Kay Francis is an institution. So many shots in The Keyhole are of her emoting– holding in grief, holding back joy– that you get a good long time to study her eyes, her repressed hopes and her sly grin when it pops into view. While some still write her off as merely a fashion plate, there’s so much wrapped into her package, this dreamy sense of desire. Sometimes it feels like she needs to be needed, other times that she’s something majestic and unknowable.

But I don’t suppose I have to convince too many people of the sheer joy of admiring Francis in a well-made movie. The Keyhole isn’t one of her greatest challenges, but she is an expert asset to the proceedings, making a character that is simply a bundle of plot motivations expertly watchable, sympathetic and desirable without breaking a sweat.

Ann (Francis) is a former dancer, stalked by her first husband, scummy Maurice (Monroe Owsley), who never finalized their divorce despite his assurances. This would be news to her second husband, the wealthy and stuffy Schuyler Brooks (Henry Kolker), so Maurice blackmails her with impunity. At the behest of her sister-in-law, Portia (Helen Ware), Ann heads to Cuba via ship, planning on using the family influence to trap Maurice on foreign soil.

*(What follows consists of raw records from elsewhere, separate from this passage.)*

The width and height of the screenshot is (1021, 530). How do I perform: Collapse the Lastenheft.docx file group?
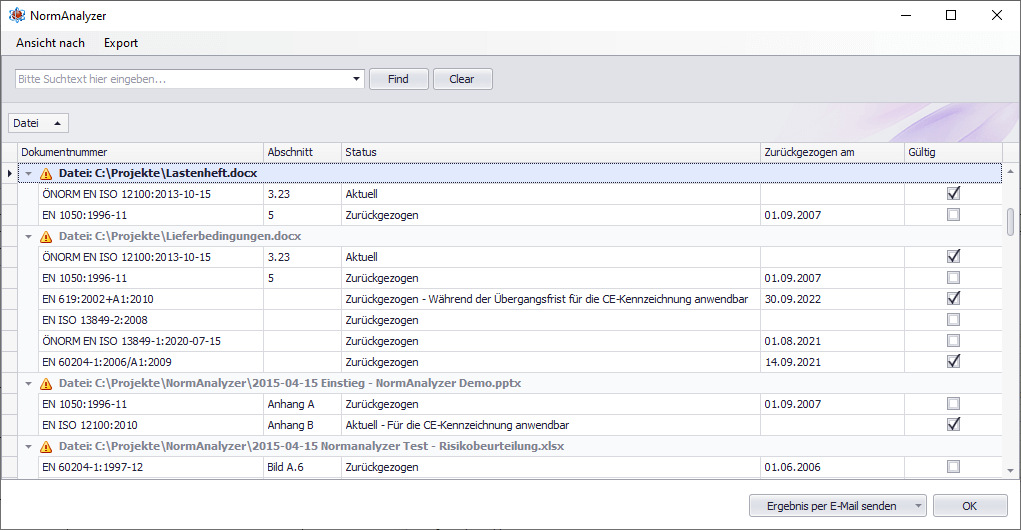click(x=29, y=174)
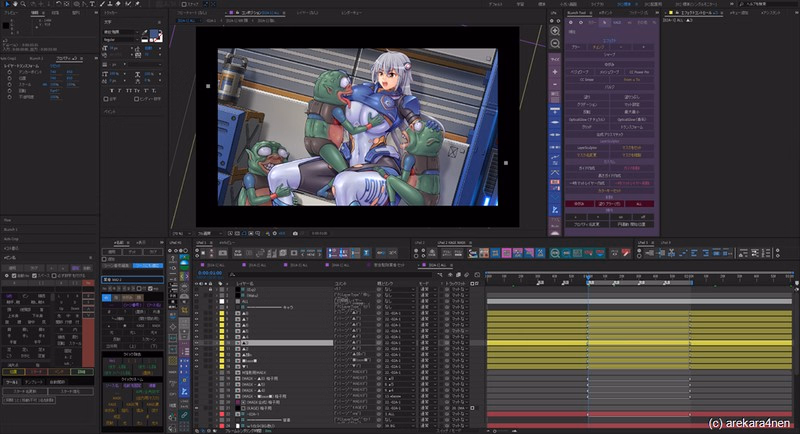Toggle eye visibility of first timeline layer
This screenshot has width=800, height=434.
click(x=196, y=290)
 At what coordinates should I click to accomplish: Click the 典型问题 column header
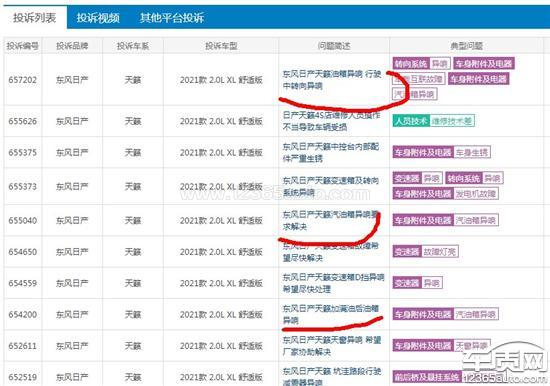tap(466, 46)
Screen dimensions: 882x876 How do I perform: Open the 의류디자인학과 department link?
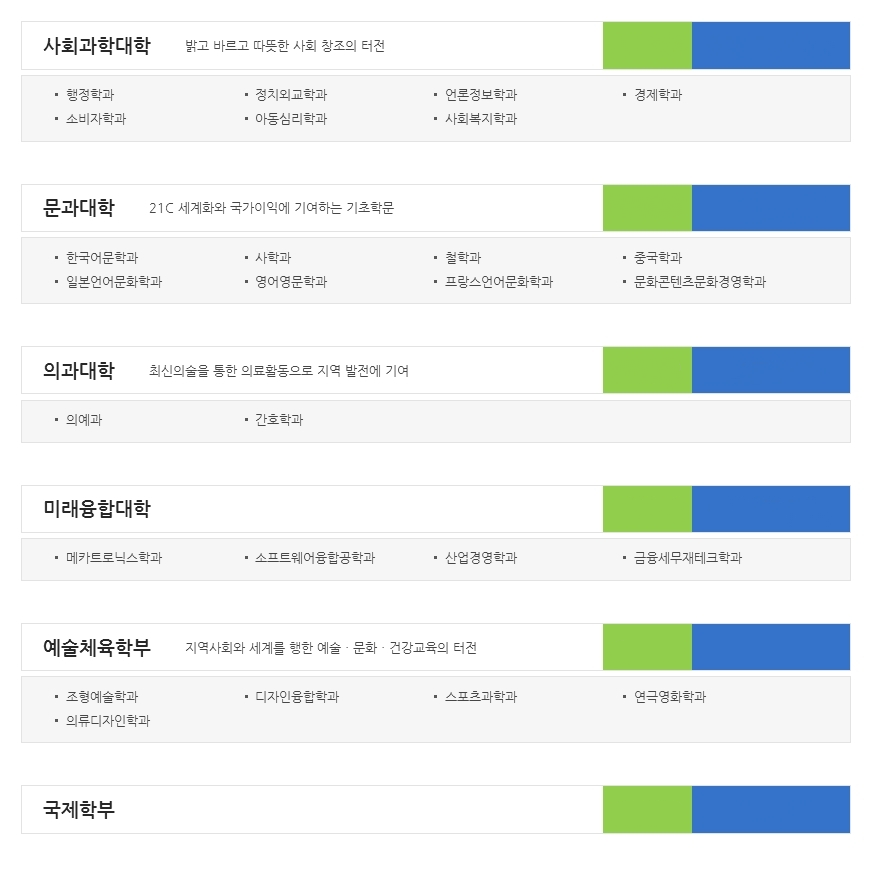coord(108,721)
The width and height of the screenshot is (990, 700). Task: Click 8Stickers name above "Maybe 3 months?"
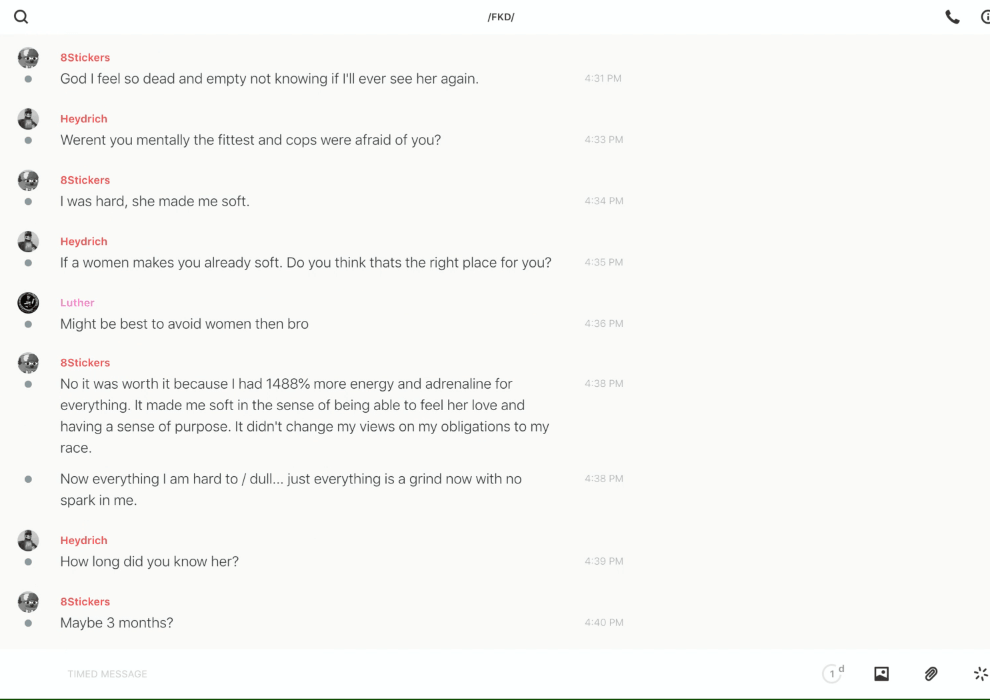pos(85,601)
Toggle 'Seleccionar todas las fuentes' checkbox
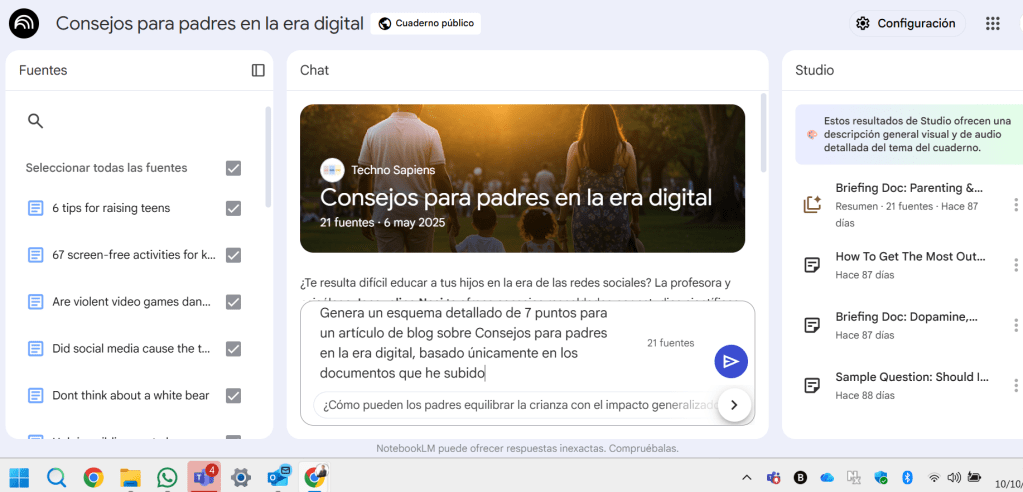This screenshot has width=1023, height=492. tap(233, 168)
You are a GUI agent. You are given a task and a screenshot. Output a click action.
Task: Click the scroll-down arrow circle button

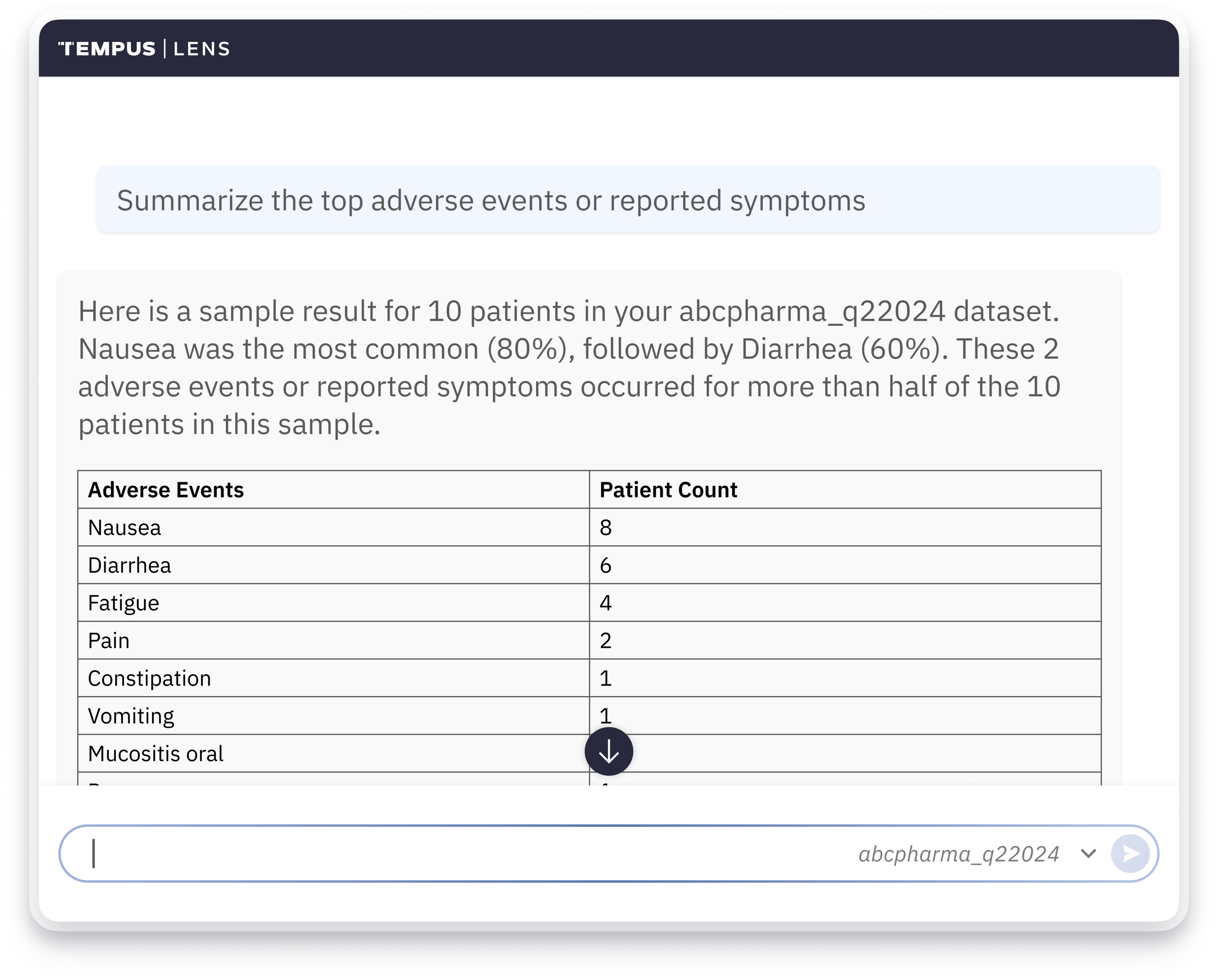point(608,752)
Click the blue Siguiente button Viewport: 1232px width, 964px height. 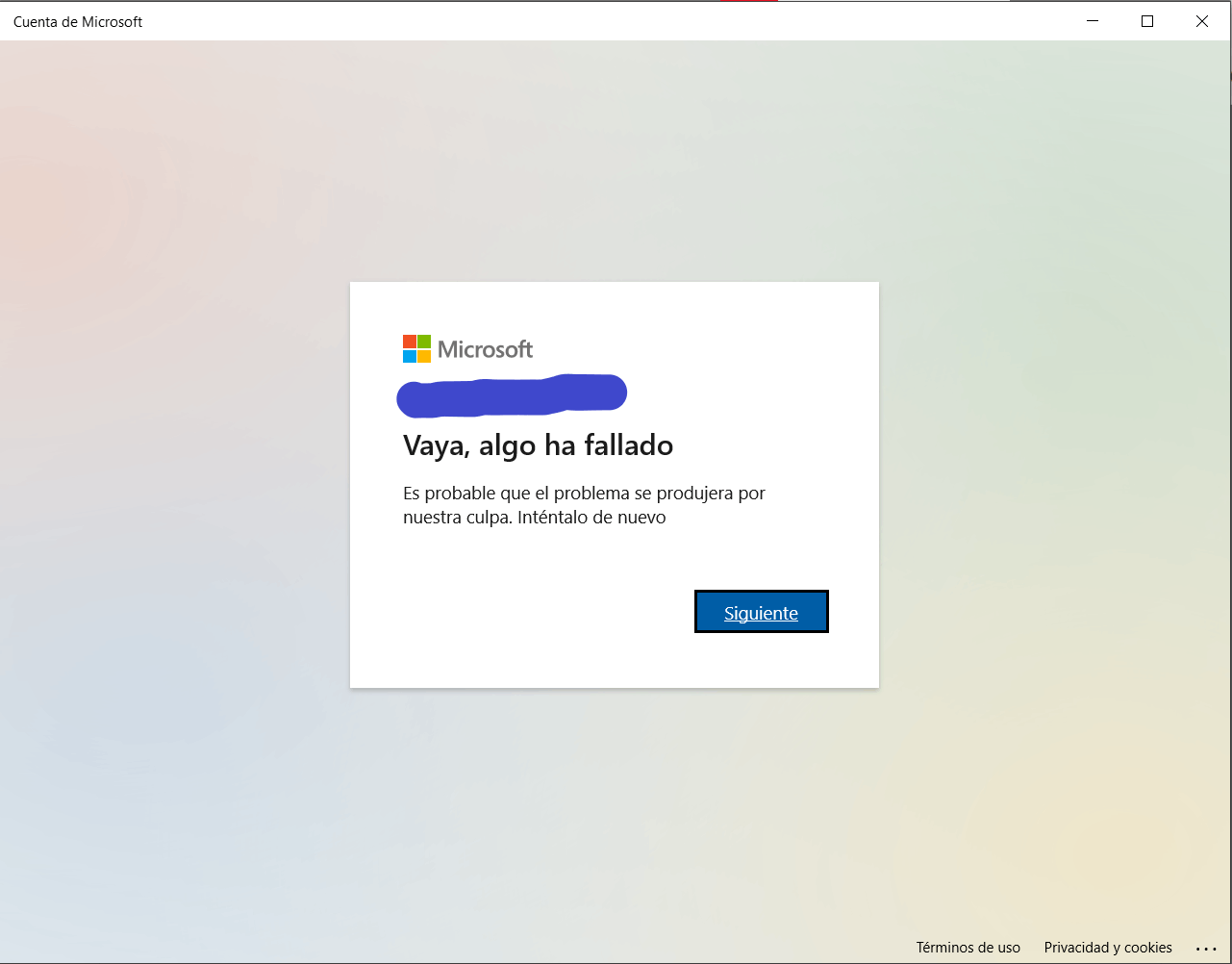[761, 612]
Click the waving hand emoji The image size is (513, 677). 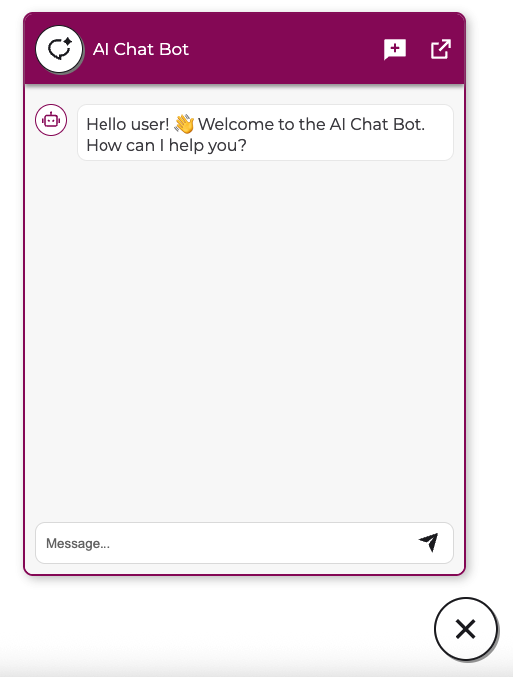point(184,124)
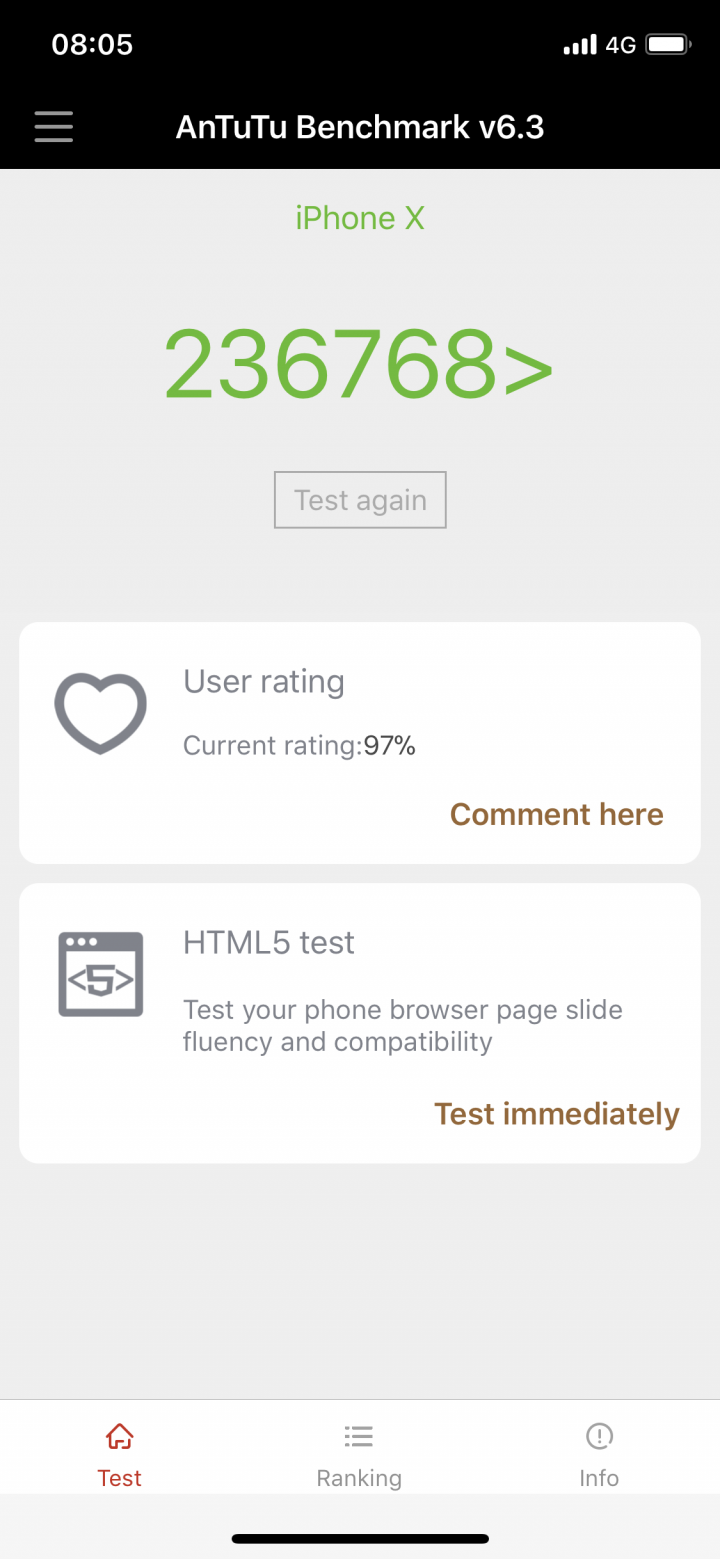Viewport: 720px width, 1559px height.
Task: Tap the list icon above Ranking
Action: pos(359,1436)
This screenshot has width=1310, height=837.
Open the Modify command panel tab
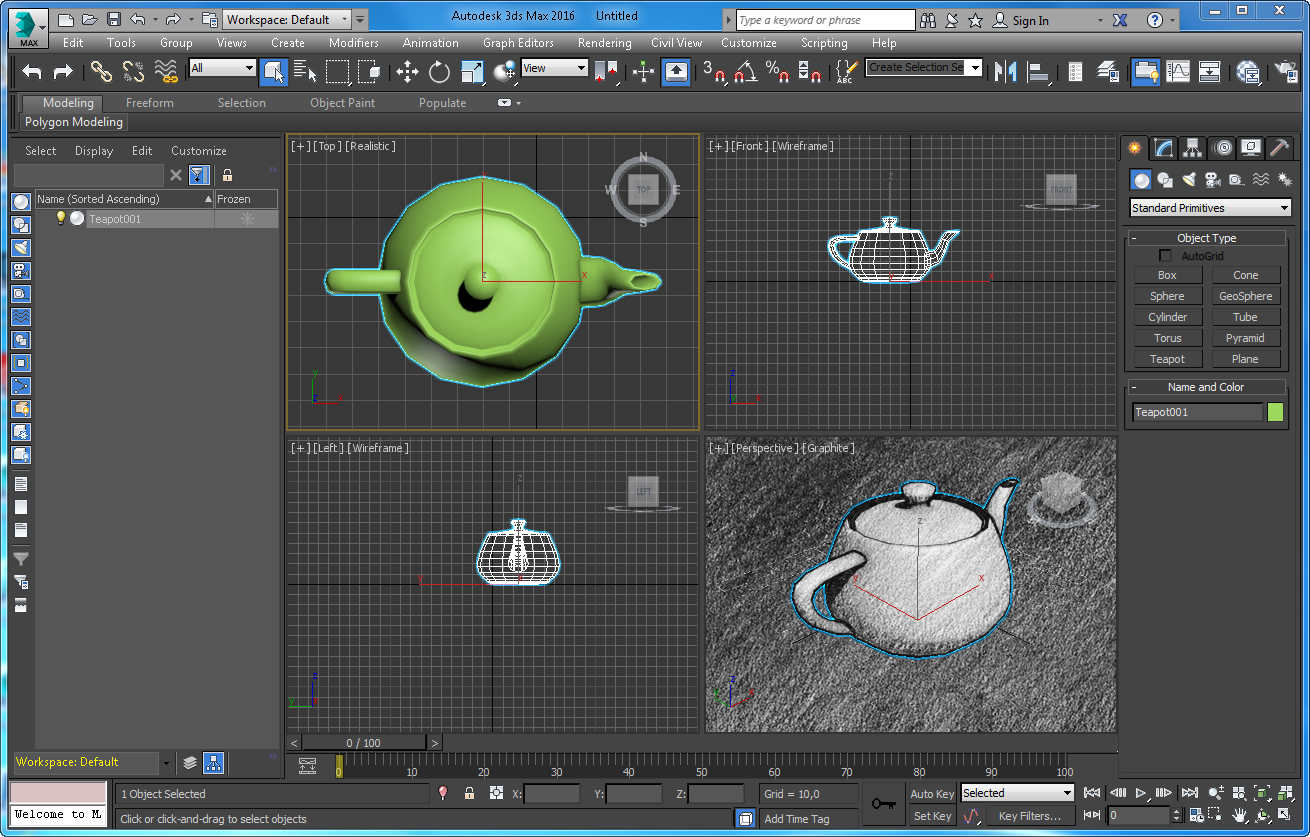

However, Schuyler is convinced Ann is cheating on him, so he hires hard-nosed homewrecker private investigator Neil (Brent) and his dopey sidekick Hank (Jenkins) to tag along on her trip to Havana and keep an eye on her. In the course of the journey, Neil falls in love with Ann, and Jenkins is roped in by con-woman Dot (Glenda Farrell). Ann struggles with Maurice, her growing attraction to Neil, and just which husband or potential husband she is to end up with.

It’s impossible to watch The Keyhole without drawing to mind Warners’ great fatalistic romance and similarly-ship bound saga One Way Passage from the year before. While many specifics are different, the general themes of doomed and forbidden romance linger, along with similar comedic bit parts to keep the movie moving. As such, any comparisons aren’t in Keyhole‘s favor, which, while it is bolstered by an excellent look and pace by Michael Curtiz, frankly suffers with George Brent in the lead.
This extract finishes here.